EXERCISE:
Show each line of the listing below that contains the string "width". Case counts.

TASK DATA:
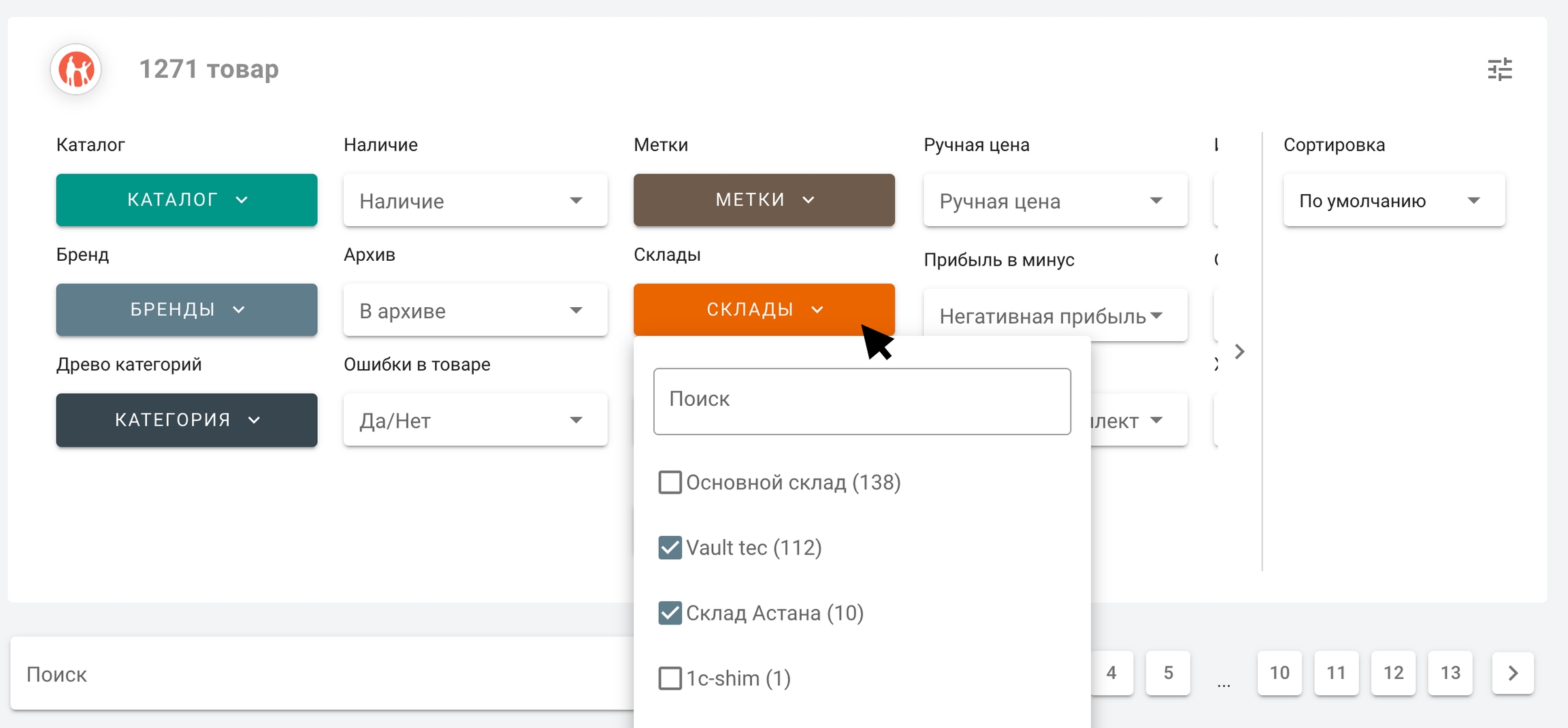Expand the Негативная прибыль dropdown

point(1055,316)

--

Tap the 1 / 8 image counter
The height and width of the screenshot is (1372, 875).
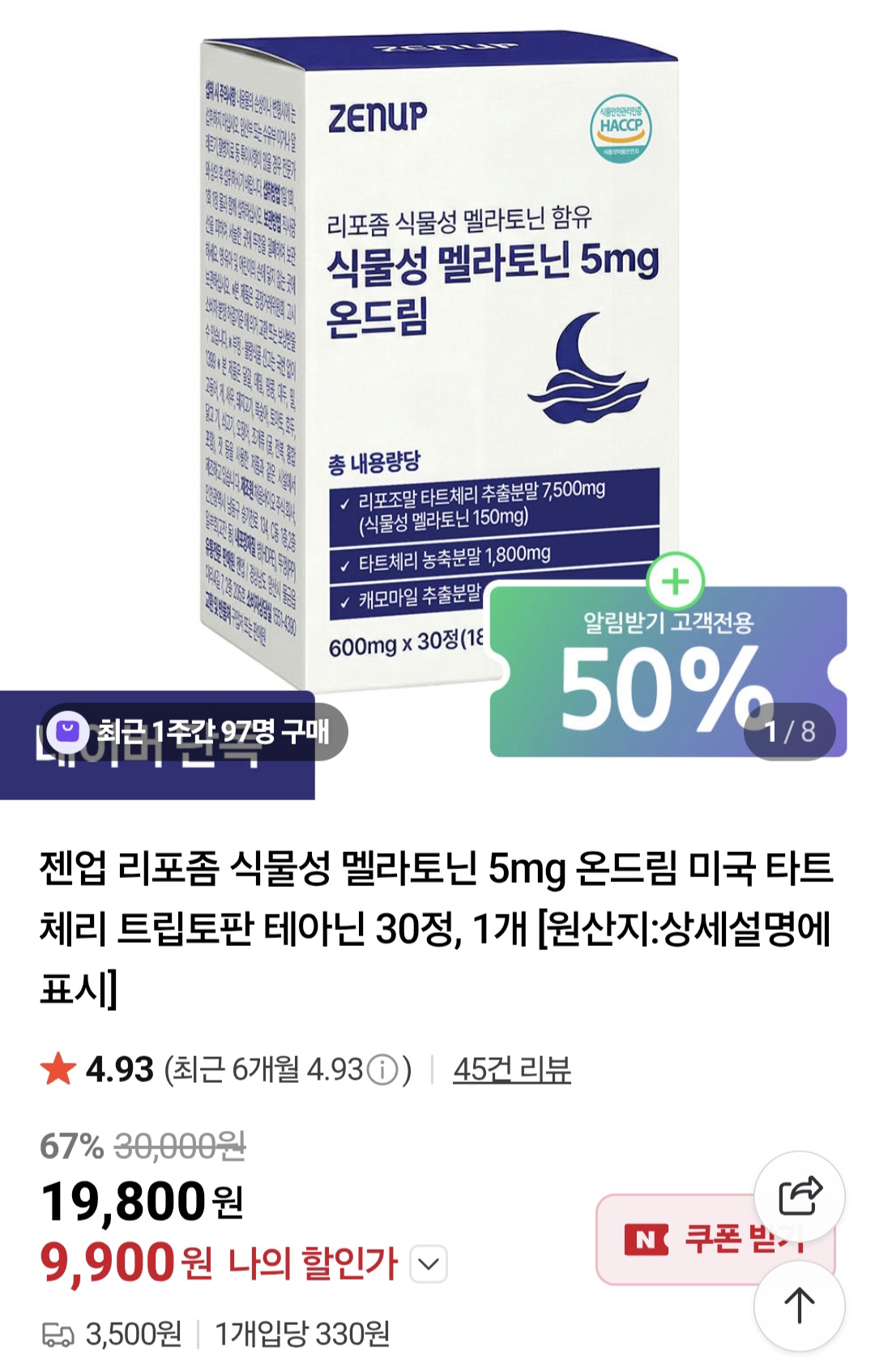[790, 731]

* * *

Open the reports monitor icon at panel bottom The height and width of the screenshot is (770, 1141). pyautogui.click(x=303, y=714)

FULL OUTPUT:
The height and width of the screenshot is (1372, 875).
Open the reports monitor icon at panel bottom The height and width of the screenshot is (770, 1141). pyautogui.click(x=303, y=714)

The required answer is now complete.